Radek took a step towards him, his weak smile shifting to an unreadable expression, soft rather than weary. “Good-bye, Rodney,” he said, and reached out a hand to gently squeeze Rodney’s shoulder in farewell.
Rodney tried to speak, then cleared his throat because it was suddenly, suspiciously tight and the words couldn’t escape his lips. It took him another hard swallow before his next attempt at “Good-bye, Radek” succeeded. He felt like an idiot as soon as the words fell from his lips, because seriously, saying good-bye to his own subconscious here.
Still, some of the embarrassment’s sting faded in the wake of Radek’s pleased smile and warm look. “Now, no more nightmares,” Radek said with mock-severity and then offered him another bright smile and faded from sight before Rodney could launch into a reminder of how he had no actual control over his dreams, thank you very much.
He frowned at the spot where Radek had just been and slowly shook his head. “Oh, sure, you love having the last word, don’t you?” he muttered, and could almost picture Radek’s mock-innocent expression even as he sat down on his bed and waited to wake up.
I dreamed that you bewitched me into bed
And sung me moon-struck, kissed me quite insane.
(I think I made you up inside my head.)
-Sylvia Plath
The first thing Rodney noticed was a familiar voice cursing a long stream of what he suspected was Czech profanity. The next was that his knee didn’t feel like liquid fire anymore and that was definitely a good thing.
When he opened his eyes, he was in his quarters once more, sitting in bed, which he knew couldn’t be right. Hadn’t he lost an argument with Carson over whether or not he should spend the night in the infirmary? That had been just before he admitted defeat and shut his eyes, planning on getting some well-earned rest.

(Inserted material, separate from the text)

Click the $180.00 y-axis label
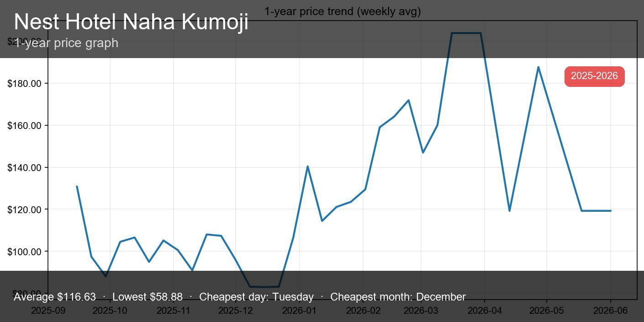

Radek was once again at the foot of his bed, wearing a thunderous expression and still muttering darkly in Czech.
Rodney attempted a smile. “Hey, uh, no nightmares.”
“Be quiet,” snapped Radek, his tone sharp and precise. “I did not realize I would have to tell you not to get yourself almost killed as well as not have nightmares, but apparently I did not take into account the fact that you are an idiot.”
“Hey, I’m not--” Rodney protested, but Radek talked right over him, cheeks flushed and eyes narrowed to slits, accent thickening with every syllable until the words were almost unintelligible.
“Your first trip off-world after my death, and what do you do? You get yourself captured. Well done, McKay! As if I do not have enough to worry about while you fiddle with Ancient technology on Atlantis, I must now fret like some sailor’s wife while you are off-world angering the natives and getting yourself almost killed!”
The final word was all but shouted, and Rodney was torn between defensiveness and annoyance. He chose the former, sitting upright and folding his arms against his chest. “Look, one, I don’t fiddle with Ancient technology, I examine it with proper caution.” Ignoring Radek’s snort of disbelief, he continued, “Two, while I’m glad to hear that my subconscious is concerned on my behalf, getting captured so wasn’t my fault, as you should know--”
“--no, no, no I do not know, Rodney! I wasn’t there!” Radek was definitely shouting now, his hands clenched as fists at his side.
Rodney rolled his eyes. “Of course you were there--”
“I was here!” Radek threw up an arm, waved wildly at their surroundings. “Here. Atlantis. Do prdele, I was--”
This time, Rodney raised his voice and cut Radek off. “Hate to break it to you, but my subconscious is always with me. It’s sort of a package deal, so yes, you were there, so you can stop yelling at me about something you know wasn’t my fault.”
Radek’s arm dropped back to his side at that, and he took in a deep breath, either preparing to launch into another diatribe or to calm himself down. Rodney really hoped it was the latter, but it seemed to be a mixture of both, because in the next moment Radek said in a low, harsh whisper, “Truly, Rodney, truly, you are the most oblivious, hard-headed man I have ever met.”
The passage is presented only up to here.